Passage |
Roasted on the 22nd of January
200g pack beans in stock, order by 12 pm & ship in the evening
1kg pack fresh roast to order every Monday, ship within 3-6 working days
100% arabica coffee beans only, contains no alcohol 

 

Variety Yellow Bourbon
Processing Anaerobic Washed
Region Inza, Cauca
Altitude 2000masl
Roast Level Medium Roast 
Tasting Note Grape gummies. Pineapple. Cocoa. Vanilla.
Quantity 200g

About Reframe Coffee Roasters:

About this coffee :

Finca Los Nogales is a family farm, or rather a company that combines tradition with innovation. It is located in the hamlet of El Diamante, just outside the town of Bruselas in the southern part of the department of Huila. The farm was founded by members of the Hernandez family around 1940. Its tradition and focus on growing the best coffee was then developed by Mr Ricaurte Hernandéz. After his death, it was unclear for a while what would become of this farm. About six years ago, however, the farm began to prosper under the stewardship of Oscar Hernandéz, Mr Ricaurte’s son, and is now a model for farmers throughout the area.

Science and passion – at Los Nogales, the focus is on innovation. The coffee world is constantly evolving and its connection with scientific knowledge is becoming more and more commonplace, or rather a necessity. Oscar therefore relies on the experience of a biochemist, an agricultural engineer, a microbiologist, as well as an experienced accountant and a very capable manager himself. The passion for what they do is not lacking in anyone, they pull together and if they have any differences of opinion, they take them as an asset.

Task instructions |
Answer from the coffee listing:
(a) On what date was this coffee roasted?
(b) What processing method does the listing give?
(c) Who founded Finca Los Nogales, and around what year?

Given material |
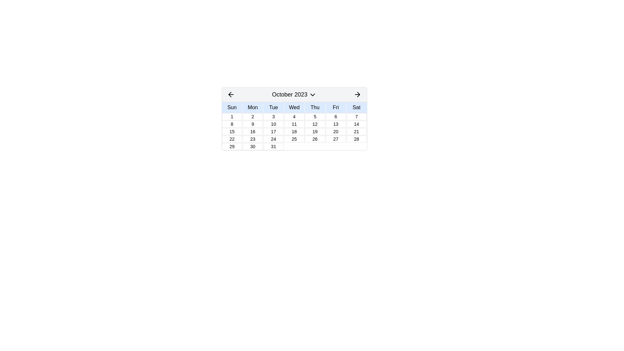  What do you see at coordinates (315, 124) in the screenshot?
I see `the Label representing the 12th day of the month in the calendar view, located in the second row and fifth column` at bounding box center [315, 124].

Result of the exercise |
(a) The 22nd of January
(b) Anaerobic Washed
(c) Members of the Hernandez family, around 1940